■ **About this task**: Using the records below, transcribe exactly only the lines from the one with "Reconocimiento al profesor" through the end, both included, and drop every picture.
━━ The data ━━
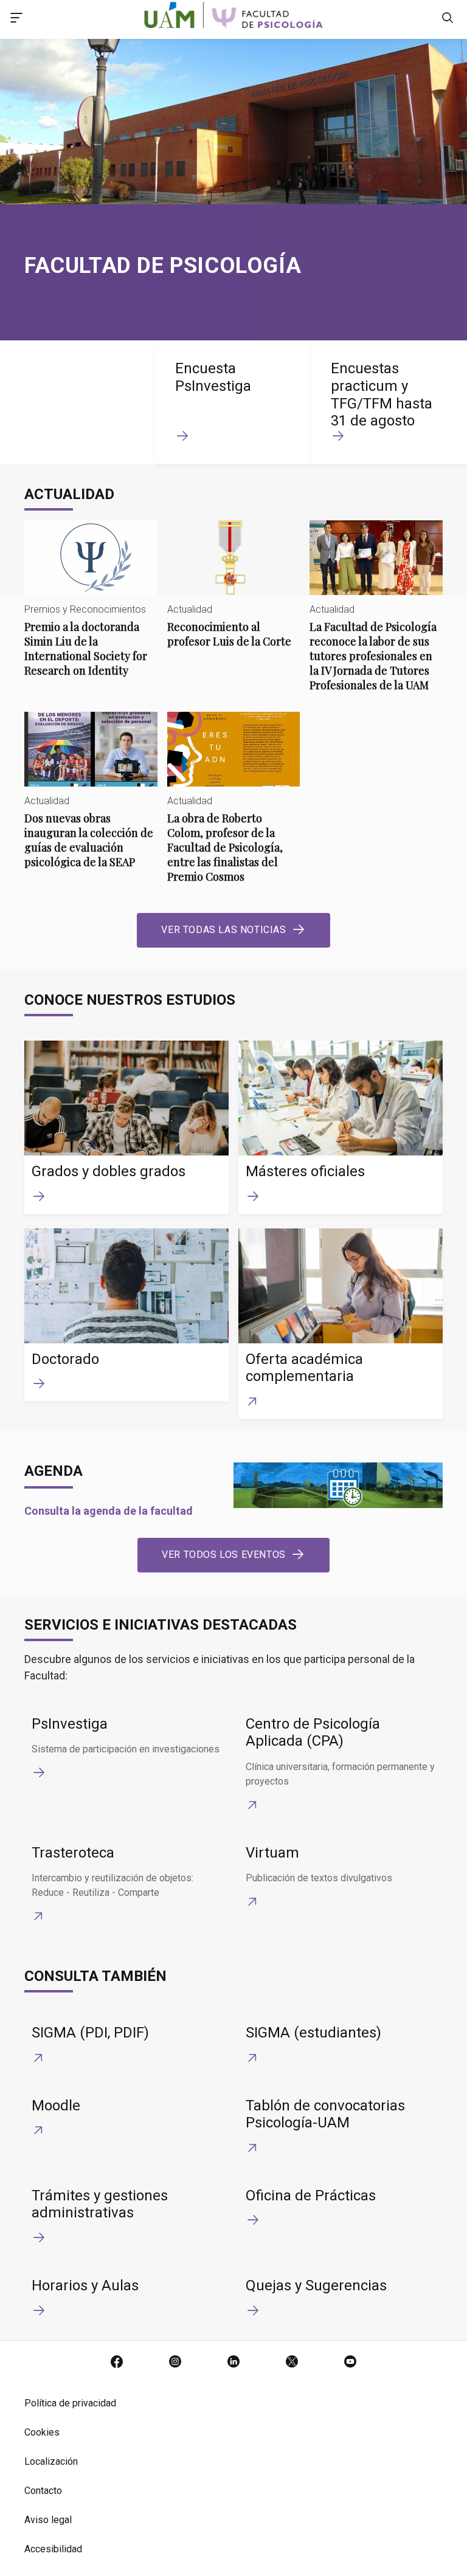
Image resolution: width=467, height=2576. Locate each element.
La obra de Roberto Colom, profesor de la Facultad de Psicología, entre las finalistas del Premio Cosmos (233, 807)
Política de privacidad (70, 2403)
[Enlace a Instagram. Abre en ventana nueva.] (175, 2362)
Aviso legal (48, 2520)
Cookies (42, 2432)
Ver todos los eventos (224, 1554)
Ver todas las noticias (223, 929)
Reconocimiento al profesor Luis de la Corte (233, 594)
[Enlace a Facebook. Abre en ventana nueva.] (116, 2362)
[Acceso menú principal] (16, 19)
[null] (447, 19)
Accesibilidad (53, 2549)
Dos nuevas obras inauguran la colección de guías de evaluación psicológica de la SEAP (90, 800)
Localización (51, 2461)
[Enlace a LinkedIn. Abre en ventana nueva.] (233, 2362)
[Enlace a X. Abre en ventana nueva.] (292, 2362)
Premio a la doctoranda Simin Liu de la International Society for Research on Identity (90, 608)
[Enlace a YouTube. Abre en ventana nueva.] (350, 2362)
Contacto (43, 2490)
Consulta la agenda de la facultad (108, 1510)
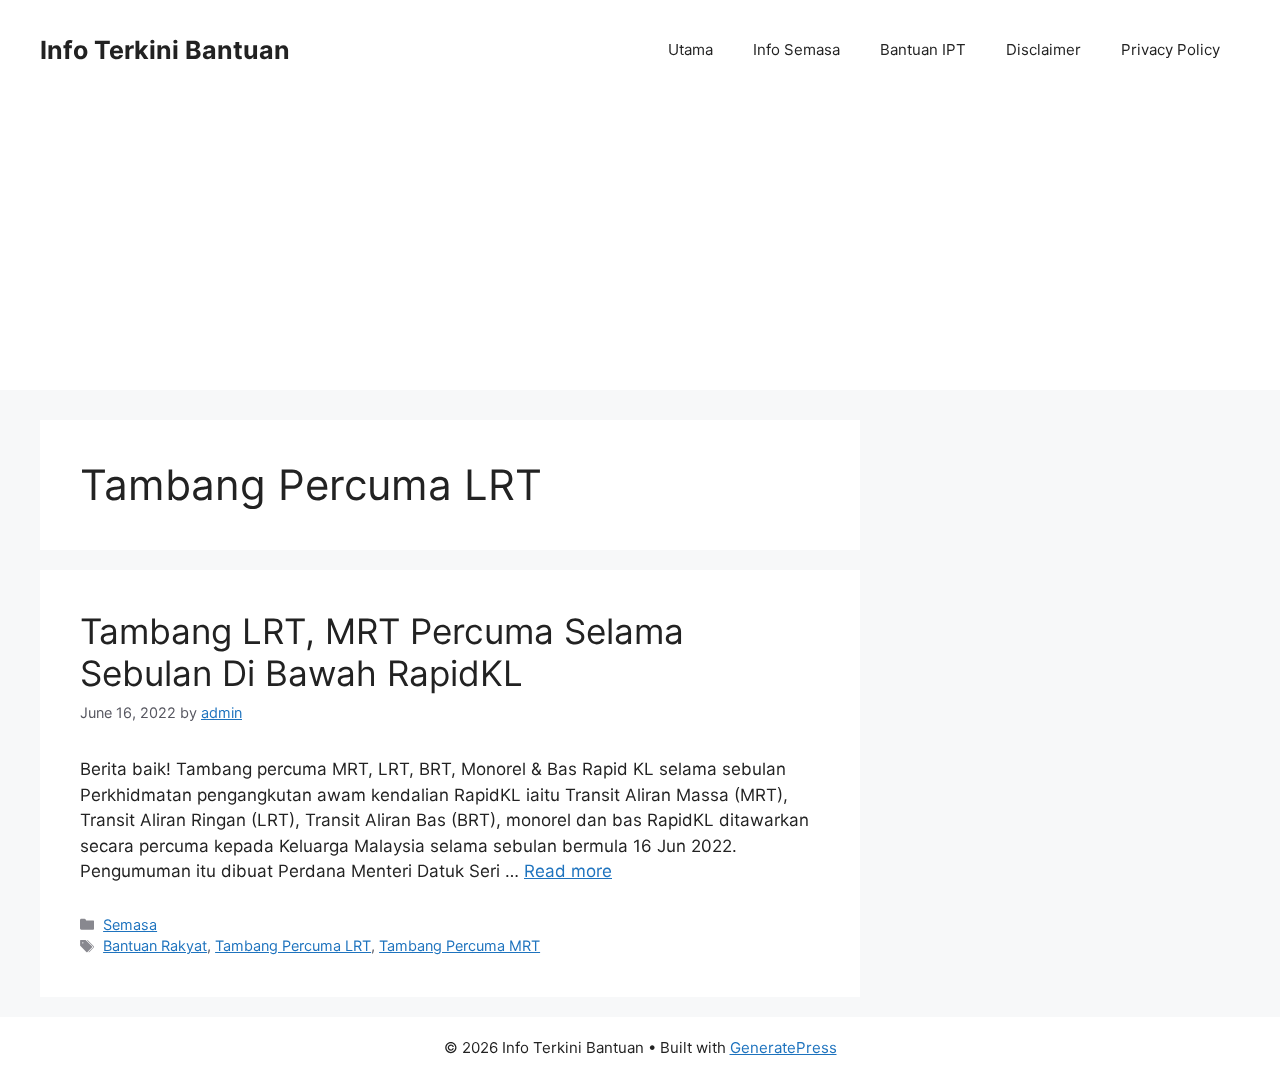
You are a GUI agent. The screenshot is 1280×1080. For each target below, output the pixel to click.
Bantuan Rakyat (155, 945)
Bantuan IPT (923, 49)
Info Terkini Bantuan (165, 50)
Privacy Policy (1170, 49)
━━━
■ **Exercise solution**:
Reconocimiento al profesor Luis de la Corte (233, 594)
[Enlace a Facebook. Abre en ventana nueva.] (116, 2362)
[Acceso menú principal] (16, 19)
[null] (447, 19)
Accesibilidad (53, 2549)
Dos nuevas obras inauguran la colección de guías de evaluación psicológica de la SEAP (90, 800)
Localización (51, 2461)
[Enlace a LinkedIn. Abre en ventana nueva.] (233, 2362)
[Enlace a X. Abre en ventana nueva.] (292, 2362)
Premio a la doctoranda Simin Liu de la International Society for Research on Identity (90, 608)
[Enlace a YouTube. Abre en ventana nueva.] (350, 2362)
Contacto (43, 2490)
Consulta la agenda de la facultad (108, 1510)
You are a GUI agent. The screenshot is 1280×1080. For each target below, output the pixel to click.
Bantuan Rakyat (155, 945)
Bantuan IPT (923, 49)
Info Terkini Bantuan (165, 50)
Privacy Policy (1170, 49)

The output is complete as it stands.